▶ [Texto fornecido]:
╔══
6 de novembro de 2019

BILHETE-POSTAL


Praticamente quase não se utiliza. Mas o mesmo não aconteceu até finais da década de oitenta do século passado. A circular pelo Correio sem envelope e com o porte de valor inferior ao das cartas comuns. Tinha e tem ainda o inconveniente de terceiros poderem vir a ler o seu conteúdo, por vezes algo reservado entre o remetente e o destinatário. A privacidade não existe, como no caso de serviços de contencioso do fisco ou judicial. Estes agora optaram pelas cartas registadas.

Consta que o primeiro cartão-postal, bilhete-postal ou simplesmente postal foi emitido no século XIX existindo, contudo, versões diferentes sobre a sua invenção.
╚══
▶ [Lista de registos]:
╔══
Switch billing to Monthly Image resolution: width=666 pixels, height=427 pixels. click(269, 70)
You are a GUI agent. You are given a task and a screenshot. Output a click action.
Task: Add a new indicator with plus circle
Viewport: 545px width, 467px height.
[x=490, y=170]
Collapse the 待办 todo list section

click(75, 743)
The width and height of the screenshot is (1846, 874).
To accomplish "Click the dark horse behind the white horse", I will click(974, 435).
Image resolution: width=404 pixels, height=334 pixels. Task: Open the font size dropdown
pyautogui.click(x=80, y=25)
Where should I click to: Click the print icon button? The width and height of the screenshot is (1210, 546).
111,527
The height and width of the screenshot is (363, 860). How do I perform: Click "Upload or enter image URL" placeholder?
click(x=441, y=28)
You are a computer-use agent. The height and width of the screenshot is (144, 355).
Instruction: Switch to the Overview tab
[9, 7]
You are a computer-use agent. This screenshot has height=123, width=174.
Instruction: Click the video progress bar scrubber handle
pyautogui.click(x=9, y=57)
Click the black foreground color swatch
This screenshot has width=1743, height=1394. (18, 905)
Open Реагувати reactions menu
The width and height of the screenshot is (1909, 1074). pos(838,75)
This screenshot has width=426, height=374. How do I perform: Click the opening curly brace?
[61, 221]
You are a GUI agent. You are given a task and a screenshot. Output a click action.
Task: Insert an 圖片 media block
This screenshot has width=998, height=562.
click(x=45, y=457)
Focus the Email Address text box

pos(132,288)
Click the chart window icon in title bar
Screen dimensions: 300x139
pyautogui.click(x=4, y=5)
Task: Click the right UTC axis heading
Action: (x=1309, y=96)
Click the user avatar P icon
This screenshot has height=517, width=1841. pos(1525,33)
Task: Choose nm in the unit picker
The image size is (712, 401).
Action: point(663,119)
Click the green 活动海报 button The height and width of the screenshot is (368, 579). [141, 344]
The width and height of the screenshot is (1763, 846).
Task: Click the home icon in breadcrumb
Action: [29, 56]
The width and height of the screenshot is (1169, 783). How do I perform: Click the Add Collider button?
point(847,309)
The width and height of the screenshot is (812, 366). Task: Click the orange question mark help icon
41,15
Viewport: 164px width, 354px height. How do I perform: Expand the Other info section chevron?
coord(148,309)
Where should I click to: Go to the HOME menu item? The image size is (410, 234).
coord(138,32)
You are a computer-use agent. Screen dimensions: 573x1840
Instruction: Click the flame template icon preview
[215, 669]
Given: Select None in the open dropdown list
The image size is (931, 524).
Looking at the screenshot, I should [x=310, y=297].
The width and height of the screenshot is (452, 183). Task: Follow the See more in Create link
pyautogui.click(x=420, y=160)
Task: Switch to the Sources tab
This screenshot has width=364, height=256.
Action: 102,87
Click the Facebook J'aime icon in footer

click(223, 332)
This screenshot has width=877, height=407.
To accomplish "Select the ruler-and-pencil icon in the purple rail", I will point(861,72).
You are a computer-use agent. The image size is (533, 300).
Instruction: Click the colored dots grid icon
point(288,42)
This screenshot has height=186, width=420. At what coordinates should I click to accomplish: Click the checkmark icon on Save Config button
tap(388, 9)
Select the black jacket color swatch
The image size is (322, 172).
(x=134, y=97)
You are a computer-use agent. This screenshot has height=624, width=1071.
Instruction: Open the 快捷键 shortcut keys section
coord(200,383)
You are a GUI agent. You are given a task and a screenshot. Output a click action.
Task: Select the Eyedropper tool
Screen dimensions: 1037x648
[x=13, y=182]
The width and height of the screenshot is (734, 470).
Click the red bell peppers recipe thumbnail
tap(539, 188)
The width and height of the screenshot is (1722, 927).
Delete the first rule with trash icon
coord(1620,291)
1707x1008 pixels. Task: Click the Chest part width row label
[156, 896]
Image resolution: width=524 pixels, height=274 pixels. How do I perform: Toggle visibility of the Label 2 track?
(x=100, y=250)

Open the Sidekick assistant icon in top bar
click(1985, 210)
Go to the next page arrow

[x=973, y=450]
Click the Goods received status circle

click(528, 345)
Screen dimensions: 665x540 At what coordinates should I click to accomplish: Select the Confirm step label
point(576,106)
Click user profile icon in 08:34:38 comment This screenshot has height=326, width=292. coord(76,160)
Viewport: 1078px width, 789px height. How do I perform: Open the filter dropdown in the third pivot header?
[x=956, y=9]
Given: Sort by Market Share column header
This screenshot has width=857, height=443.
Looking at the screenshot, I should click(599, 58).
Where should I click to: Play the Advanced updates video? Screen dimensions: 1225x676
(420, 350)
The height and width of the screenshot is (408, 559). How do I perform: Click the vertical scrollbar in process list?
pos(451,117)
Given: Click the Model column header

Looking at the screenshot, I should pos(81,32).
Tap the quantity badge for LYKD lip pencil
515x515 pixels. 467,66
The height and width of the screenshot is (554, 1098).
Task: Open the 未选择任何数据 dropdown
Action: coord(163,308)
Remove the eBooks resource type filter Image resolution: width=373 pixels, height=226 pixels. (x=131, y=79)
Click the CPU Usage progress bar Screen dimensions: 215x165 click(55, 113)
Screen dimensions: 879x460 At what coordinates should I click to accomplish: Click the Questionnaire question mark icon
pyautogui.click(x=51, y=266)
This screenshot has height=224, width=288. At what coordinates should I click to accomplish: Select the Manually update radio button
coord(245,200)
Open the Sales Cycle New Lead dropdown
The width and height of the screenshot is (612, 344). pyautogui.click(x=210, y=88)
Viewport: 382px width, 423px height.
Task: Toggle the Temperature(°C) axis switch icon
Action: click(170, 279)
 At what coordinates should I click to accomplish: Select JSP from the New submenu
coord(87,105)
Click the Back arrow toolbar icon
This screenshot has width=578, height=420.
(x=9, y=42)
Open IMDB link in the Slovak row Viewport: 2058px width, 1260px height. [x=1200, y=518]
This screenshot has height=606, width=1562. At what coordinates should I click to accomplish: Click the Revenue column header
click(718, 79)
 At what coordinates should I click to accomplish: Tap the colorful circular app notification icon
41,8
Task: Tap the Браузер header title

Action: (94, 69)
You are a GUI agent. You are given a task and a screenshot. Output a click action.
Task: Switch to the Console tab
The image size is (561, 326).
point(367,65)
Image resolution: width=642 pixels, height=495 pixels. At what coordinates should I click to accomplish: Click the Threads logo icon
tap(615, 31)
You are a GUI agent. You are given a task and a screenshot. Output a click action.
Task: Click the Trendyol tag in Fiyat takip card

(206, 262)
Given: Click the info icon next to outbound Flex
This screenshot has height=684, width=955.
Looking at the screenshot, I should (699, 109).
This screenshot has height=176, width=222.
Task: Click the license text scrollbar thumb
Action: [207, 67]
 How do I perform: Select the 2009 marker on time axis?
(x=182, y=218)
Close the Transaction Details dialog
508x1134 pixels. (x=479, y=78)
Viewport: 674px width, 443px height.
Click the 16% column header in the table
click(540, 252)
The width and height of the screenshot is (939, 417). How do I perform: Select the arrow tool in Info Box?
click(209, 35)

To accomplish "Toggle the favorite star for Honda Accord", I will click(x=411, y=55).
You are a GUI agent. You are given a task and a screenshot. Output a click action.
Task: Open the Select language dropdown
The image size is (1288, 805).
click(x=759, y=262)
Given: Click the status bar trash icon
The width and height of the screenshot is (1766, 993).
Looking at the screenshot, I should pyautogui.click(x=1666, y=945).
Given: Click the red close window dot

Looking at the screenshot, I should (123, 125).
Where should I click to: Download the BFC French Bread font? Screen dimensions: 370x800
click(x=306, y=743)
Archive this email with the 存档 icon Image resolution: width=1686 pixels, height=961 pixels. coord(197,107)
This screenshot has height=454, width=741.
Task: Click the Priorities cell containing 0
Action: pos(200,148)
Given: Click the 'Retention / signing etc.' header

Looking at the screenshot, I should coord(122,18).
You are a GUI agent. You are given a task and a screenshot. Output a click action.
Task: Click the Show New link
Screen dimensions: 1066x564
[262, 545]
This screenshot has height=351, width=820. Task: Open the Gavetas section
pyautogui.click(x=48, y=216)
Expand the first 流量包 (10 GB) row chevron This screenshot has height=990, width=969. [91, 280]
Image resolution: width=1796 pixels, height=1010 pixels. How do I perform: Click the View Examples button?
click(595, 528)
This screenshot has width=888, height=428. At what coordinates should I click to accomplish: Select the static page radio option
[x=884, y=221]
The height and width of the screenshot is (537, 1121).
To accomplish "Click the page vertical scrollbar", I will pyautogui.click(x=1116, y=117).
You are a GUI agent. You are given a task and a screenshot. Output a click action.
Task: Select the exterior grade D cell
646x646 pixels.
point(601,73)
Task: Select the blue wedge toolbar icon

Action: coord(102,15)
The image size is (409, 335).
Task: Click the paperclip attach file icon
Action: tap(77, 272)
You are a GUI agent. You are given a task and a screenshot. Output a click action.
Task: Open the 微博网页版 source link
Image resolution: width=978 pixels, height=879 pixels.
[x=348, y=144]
╚══
▶ [Exercício escrito]: Continua o texto sobre o bilhete-postal, começando logo a seguir à última frase.

▶ [Resposta esperada]:
Também existiu o aerograma, tipo de carta que se enviava pelo correio aéreo, sem necessidade de sobrescrito. Tinha uma tarifa diferente da do resto da correspondência. O uso deste termo foi oficialmente aprovado na União Postal Universal de 1952. Amplamente divulgado pelo seu uso durante a Segunda Guerra Mundial (1939-1945). Em Portugal, ganhou fama durante a Guerra Colonial, como meio de comunicação preferencial entre as famílias na Metrópole e as tropas destacadas em Angola, Moçambique e Guiné-Bissau em virtude de ser um meio grátis de correspondência, mantido pelo antigo SPM (Serviço Postal Militar). Entre 1961 e 1974 o Movimento Nacional Feminino foi a organização responsável pela emissão dos aerogramas militares, tendo editado mais de 300 milhões de aerogramas. Eu próprio escrevi alguns aerogramas para meu irmão, então destacado como combatente na Guiné, nos finais da década de sessenta do século passado.

O título desta crónica vem a propósito de, com alguma surpresa, ter recebido de uma autarquia o agradecimento, em simples postal, da oferta que fizera do meu último livro para a sua biblioteca municipal. Pensei que já não se usasse o bilhete-postal.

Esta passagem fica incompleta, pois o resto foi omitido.